Читать книгу Clinical Dilemmas in Diabetes - Группа авторов - Страница 42

Although the process by which pancreatic β‐cells are destroyed is not well understood, several risk factors and immune‐ related markers are known to accurately identify first‐degree relatives of patients with T1D who may develop the disease. Since we now can predict the development of T1D, investigators have begun to explore the use of intervention therapy to halt or even prevent β‐cell destruction in such individuals. The autoimmune pathogenesis of T1D determines the efforts to prevent it. Susceptible individuals are identified by searching for evidence of autoimmune activity directed against β‐cells. While direct evaluation of T‐cell activity might be preferable, antibody determinations are generally used for screening because these assays are more robust. Antibody titers are often used in combination with an assessment of the genetic susceptibility, primarily evaluated by HLA typing. In the near future, testing for oxPTM‐INS‐Ab may help to identify children progressing to overt diabetes.
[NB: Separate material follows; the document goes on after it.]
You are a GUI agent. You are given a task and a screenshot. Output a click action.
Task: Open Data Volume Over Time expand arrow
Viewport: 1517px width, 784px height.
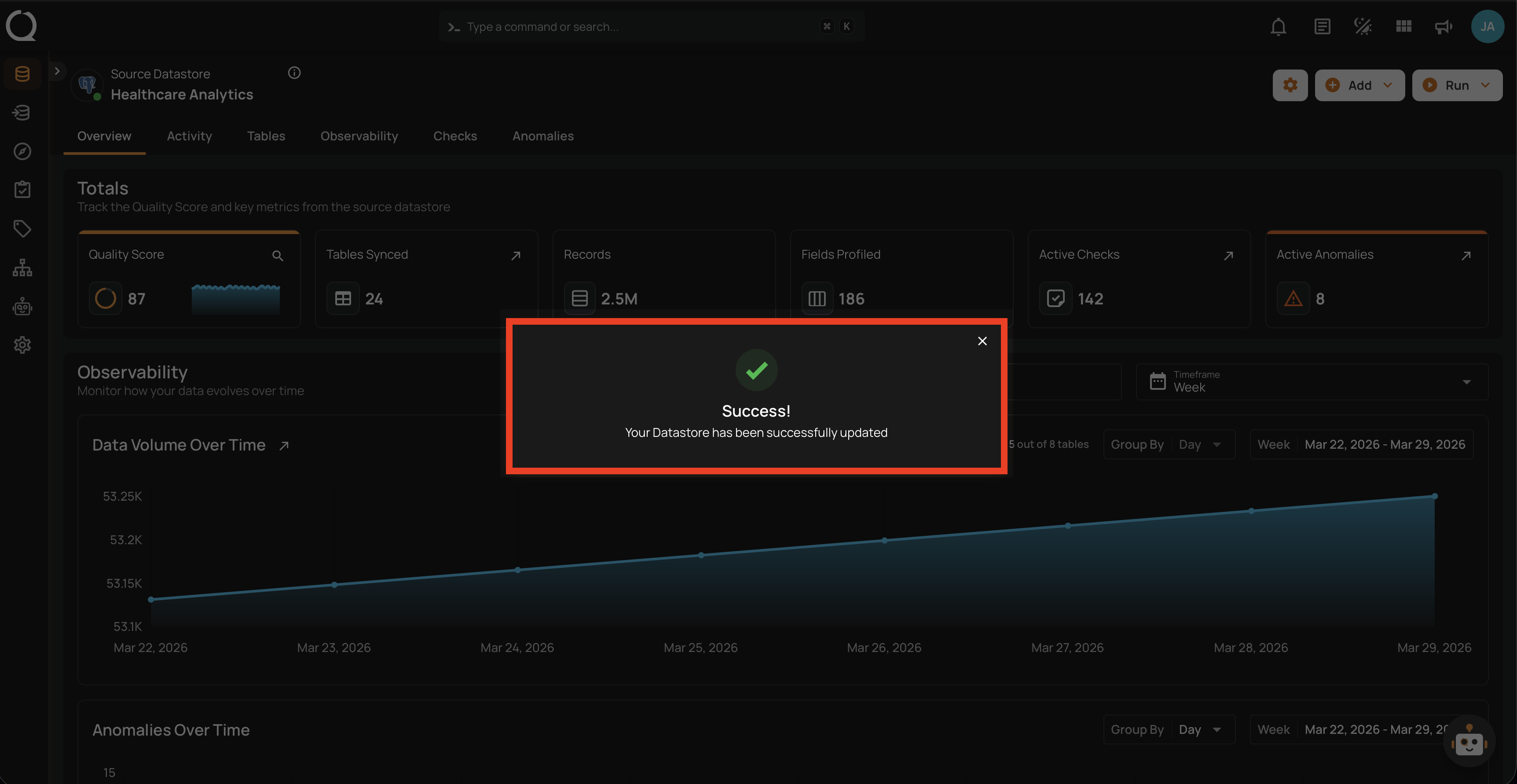pyautogui.click(x=284, y=446)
Interventions are generally designed to delay or prevent T1D by impacting some phases of the immune pathogenesis of the disease. As discussed below, current trials are attempting to modify the course of disease progress at many points along the presumed pathogenic pathway. Most prevention trials include only relatives of T1D patients, a group in which risk prediction strategies are most established. Trials in genetically at‐risk infants evaluate whether avoiding one of the putative environmental triggers for T1D can delay or prevent its onset.